- [Pixel coordinate grounding data]
= = = =
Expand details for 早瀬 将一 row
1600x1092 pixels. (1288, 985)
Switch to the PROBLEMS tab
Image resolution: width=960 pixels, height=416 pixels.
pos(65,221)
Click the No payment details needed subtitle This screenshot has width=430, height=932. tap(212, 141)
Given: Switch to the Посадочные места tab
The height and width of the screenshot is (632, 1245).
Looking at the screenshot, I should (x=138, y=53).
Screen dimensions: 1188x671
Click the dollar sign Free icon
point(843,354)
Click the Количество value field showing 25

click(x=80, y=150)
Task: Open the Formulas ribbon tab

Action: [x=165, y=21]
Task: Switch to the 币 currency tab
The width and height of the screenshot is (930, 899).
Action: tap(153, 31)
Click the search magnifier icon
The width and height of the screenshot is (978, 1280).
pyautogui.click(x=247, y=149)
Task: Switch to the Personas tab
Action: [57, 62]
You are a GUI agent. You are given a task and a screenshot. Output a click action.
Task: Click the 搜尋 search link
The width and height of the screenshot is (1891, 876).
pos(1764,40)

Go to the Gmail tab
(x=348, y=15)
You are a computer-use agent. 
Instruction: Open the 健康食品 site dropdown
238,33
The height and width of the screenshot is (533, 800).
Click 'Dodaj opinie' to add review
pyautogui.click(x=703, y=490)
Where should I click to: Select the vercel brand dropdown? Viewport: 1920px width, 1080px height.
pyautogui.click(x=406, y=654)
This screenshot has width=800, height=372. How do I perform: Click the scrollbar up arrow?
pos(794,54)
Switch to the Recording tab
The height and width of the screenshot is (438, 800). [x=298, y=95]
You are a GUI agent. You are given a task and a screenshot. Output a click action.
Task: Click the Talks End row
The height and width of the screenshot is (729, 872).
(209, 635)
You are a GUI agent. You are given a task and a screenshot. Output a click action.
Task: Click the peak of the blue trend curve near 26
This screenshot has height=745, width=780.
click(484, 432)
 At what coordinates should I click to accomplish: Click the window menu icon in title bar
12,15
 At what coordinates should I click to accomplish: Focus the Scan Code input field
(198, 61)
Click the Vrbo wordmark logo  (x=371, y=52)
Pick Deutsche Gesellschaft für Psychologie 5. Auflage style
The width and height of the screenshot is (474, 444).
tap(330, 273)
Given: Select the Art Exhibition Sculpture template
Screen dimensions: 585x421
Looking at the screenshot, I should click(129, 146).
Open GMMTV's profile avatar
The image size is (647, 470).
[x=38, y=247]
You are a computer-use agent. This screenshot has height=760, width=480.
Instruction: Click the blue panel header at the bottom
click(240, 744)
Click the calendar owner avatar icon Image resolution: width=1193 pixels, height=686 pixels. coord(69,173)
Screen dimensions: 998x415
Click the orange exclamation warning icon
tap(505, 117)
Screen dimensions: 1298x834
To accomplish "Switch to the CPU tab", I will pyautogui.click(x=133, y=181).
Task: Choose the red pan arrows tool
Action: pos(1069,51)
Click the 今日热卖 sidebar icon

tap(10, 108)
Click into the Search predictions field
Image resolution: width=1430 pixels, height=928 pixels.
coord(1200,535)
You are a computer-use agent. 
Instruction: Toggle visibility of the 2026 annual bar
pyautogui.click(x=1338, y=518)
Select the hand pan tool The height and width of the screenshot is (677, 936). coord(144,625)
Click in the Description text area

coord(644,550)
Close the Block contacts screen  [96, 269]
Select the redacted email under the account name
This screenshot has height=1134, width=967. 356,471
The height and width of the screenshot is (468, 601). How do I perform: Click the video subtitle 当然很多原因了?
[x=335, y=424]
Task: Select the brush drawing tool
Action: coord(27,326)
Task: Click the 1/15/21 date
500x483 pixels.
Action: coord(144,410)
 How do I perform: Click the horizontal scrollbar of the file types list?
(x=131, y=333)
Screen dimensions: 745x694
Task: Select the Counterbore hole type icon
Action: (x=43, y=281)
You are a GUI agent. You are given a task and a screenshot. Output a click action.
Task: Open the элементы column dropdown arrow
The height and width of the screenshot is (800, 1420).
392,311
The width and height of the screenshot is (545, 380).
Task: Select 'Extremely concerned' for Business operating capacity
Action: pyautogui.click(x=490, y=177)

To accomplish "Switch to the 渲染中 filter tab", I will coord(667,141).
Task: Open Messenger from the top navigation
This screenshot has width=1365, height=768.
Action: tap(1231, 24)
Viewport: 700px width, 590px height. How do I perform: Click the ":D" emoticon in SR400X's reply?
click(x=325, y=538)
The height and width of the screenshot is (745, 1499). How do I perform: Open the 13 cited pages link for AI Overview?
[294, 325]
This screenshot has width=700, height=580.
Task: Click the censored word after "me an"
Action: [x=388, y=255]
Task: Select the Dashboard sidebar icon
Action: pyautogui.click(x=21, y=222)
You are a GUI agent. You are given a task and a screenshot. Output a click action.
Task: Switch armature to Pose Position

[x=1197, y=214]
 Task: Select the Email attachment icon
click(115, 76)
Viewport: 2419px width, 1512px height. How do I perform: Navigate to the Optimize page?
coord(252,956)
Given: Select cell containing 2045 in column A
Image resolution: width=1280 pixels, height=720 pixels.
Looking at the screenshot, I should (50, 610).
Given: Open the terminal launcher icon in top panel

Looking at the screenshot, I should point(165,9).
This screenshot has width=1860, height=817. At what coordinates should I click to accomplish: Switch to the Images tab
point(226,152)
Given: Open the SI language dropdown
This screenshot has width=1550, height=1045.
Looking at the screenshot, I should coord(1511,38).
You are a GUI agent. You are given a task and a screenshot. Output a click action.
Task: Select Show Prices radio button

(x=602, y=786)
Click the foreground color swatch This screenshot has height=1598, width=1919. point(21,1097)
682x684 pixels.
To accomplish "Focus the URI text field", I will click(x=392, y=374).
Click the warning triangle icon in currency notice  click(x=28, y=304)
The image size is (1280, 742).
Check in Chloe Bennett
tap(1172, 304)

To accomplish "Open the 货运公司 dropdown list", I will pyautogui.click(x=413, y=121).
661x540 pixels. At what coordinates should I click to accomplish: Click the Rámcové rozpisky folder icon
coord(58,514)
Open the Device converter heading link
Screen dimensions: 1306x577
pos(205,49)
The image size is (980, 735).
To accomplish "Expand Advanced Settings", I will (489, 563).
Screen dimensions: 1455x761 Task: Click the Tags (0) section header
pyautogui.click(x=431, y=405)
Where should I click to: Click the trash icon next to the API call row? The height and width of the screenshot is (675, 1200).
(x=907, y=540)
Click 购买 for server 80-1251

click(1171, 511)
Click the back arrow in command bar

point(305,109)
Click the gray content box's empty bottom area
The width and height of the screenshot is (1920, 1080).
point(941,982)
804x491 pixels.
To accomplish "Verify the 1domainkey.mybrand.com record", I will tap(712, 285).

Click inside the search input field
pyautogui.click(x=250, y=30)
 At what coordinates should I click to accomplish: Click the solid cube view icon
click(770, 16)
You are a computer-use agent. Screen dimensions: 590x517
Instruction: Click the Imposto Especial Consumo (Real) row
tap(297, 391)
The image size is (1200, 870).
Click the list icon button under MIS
= = = =
- [ABOUT THIS EXERCISE] Count every line above that holds the word "currency", and state the number and nothing more.

- [OUTPUT BELOW] 2